*The problem*: Exactly the lines from the one with "You are a GUI" through the final line of the entries, and nothing else, should appear in the answer; no pictures go in it.

*Exercise input*:
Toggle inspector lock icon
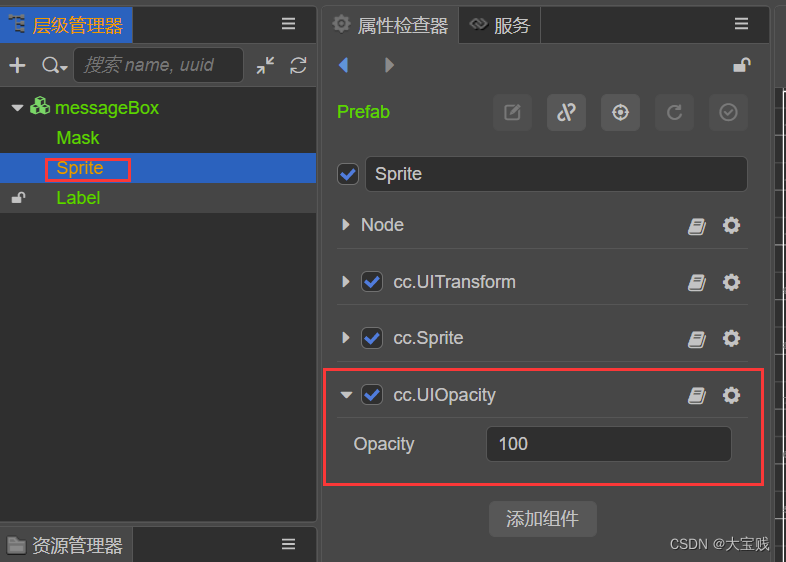Image resolution: width=786 pixels, height=562 pixels. (x=742, y=66)
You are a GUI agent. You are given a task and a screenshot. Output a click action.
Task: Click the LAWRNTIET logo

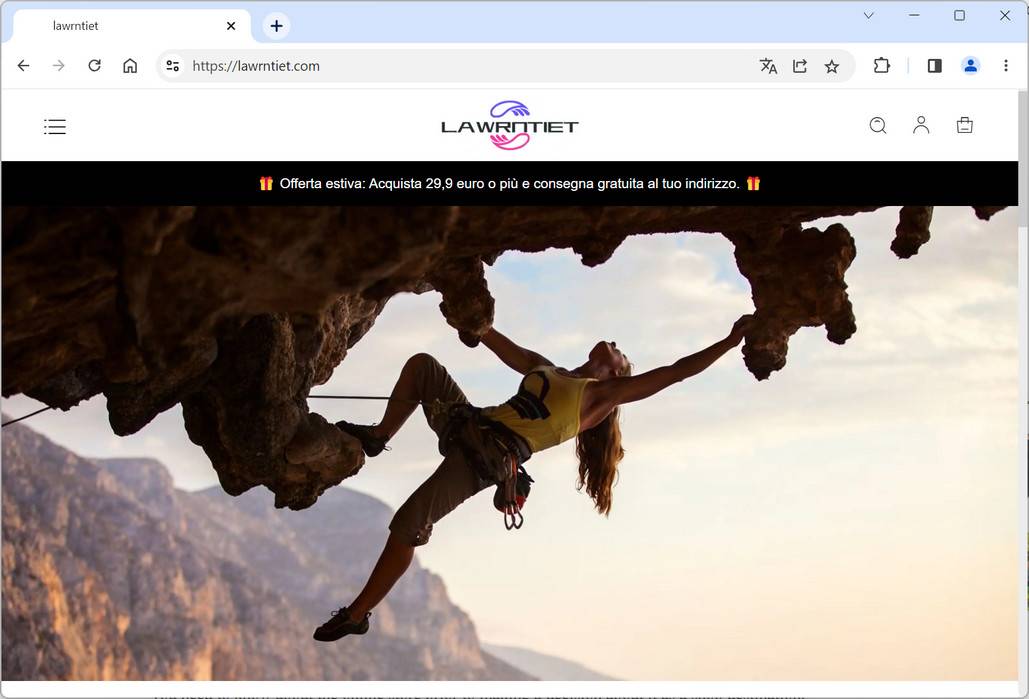509,124
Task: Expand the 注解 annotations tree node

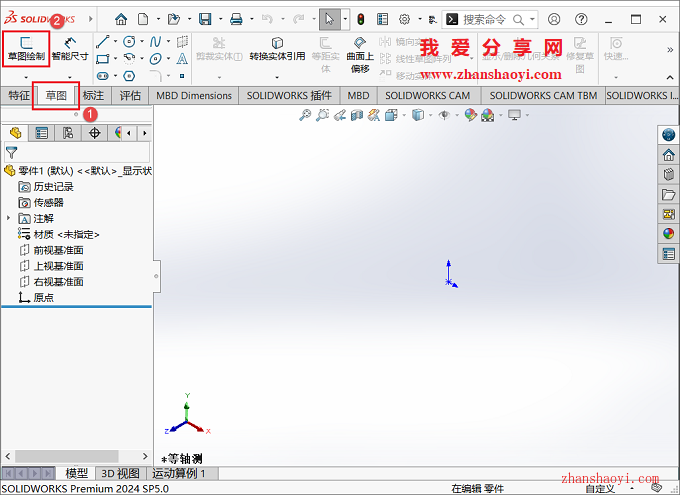Action: [9, 218]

*Response to this exercise*:
You are a GUI agent. You are given a task and a screenshot. Output a click action.
Task: Click the LAWRNTIET logo

509,124
Task: Expand the 注解 annotations tree node

Action: [9, 218]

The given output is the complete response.